_Passage provided_
From atobia at ca.ibm.com  Fri May  1 15:21:32 2015
From: atobia at ca.ibm.com (Tobi Ajila)
Date: Fri, 1 May 2015 11:21:32 -0400
Subject: State of the LDL
In-Reply-To: <553AB539.3000108@oracle.com>
References: <OF1E2419BC.708D3A9C-ON85257E31.005E876C-85257E31.005EB106@ca.ibm.com>
	<553AB539.3000108@oracle.com>
Message-ID: <OFEC2BFEB2.FC5B18DA-ON85257E38.0053BAC0-85257E38.00545DA7@ca.ibm.com>


> As an approach, I'd like to suggest that we separate the semantic
> aspects of the layout language from the proposal for a specific
> encoding; it will be better (and easier) to come to agreement on the
> abstract model and its semantics before trying to propose an encoding.
> History has shown that the latter can often get in the way of paying
> enough attention to the former.
>
I think separating the semantic aspects from the encoding is a good idea.
We already have some kind of distinction, the goals (with exception to #4)
describe semantic aspects of the LDL, and the grammar defines the syntax.

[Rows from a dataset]
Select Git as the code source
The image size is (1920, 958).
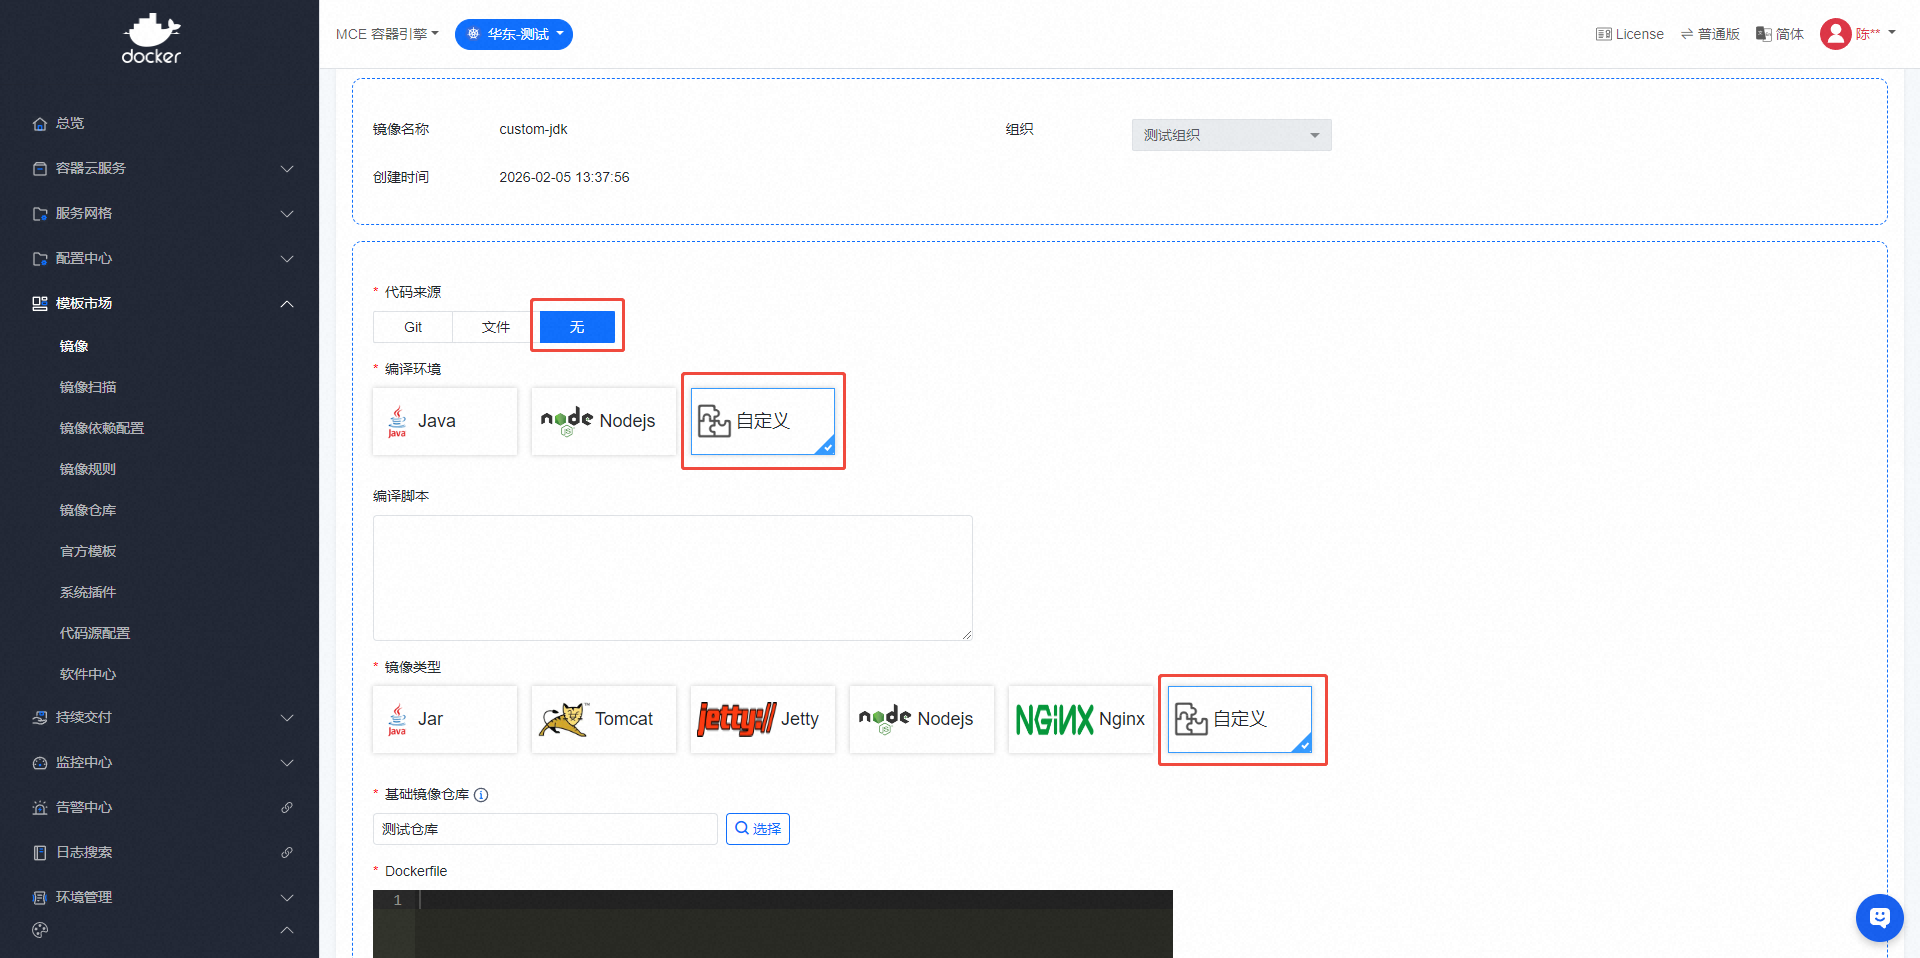(x=413, y=327)
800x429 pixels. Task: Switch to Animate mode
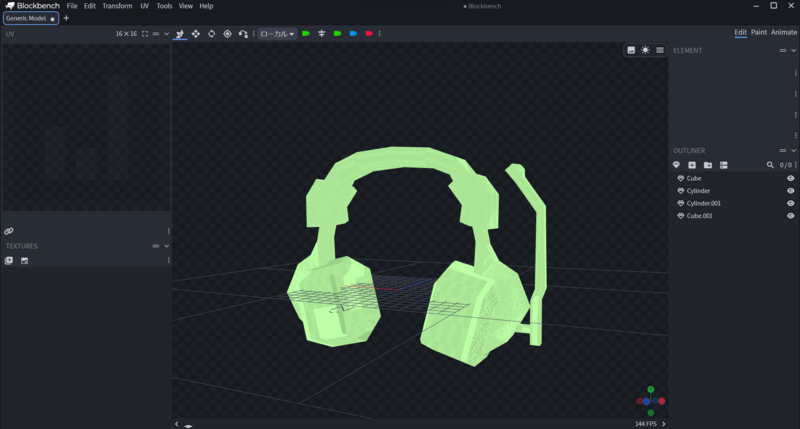784,32
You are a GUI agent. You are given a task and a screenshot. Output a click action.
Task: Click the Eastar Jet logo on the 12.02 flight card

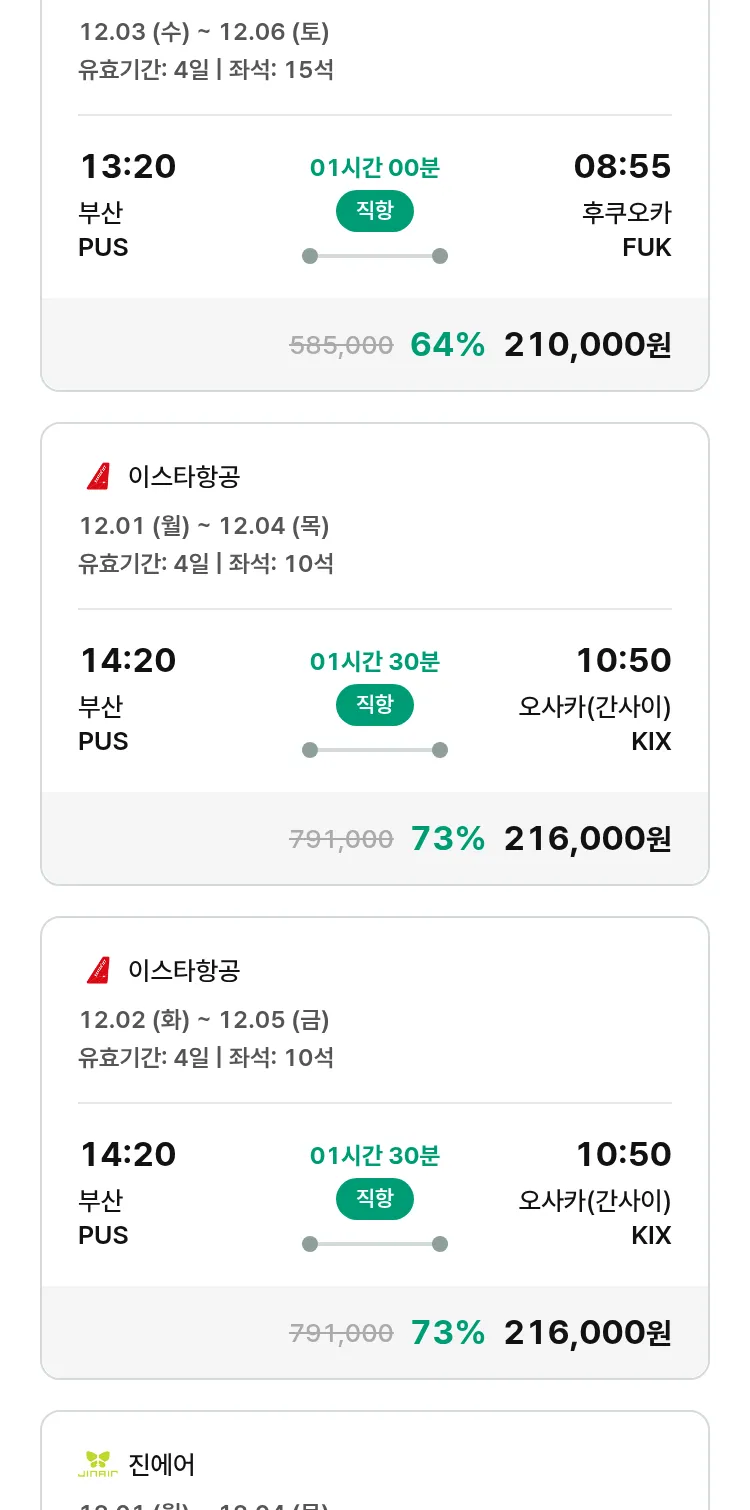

_Exercise description_
In the email on the state of the LDL, what does the writer say defines the syntax? These items are separate material, unconnected to the email.

_Exercise response_
The grammar defines the syntax.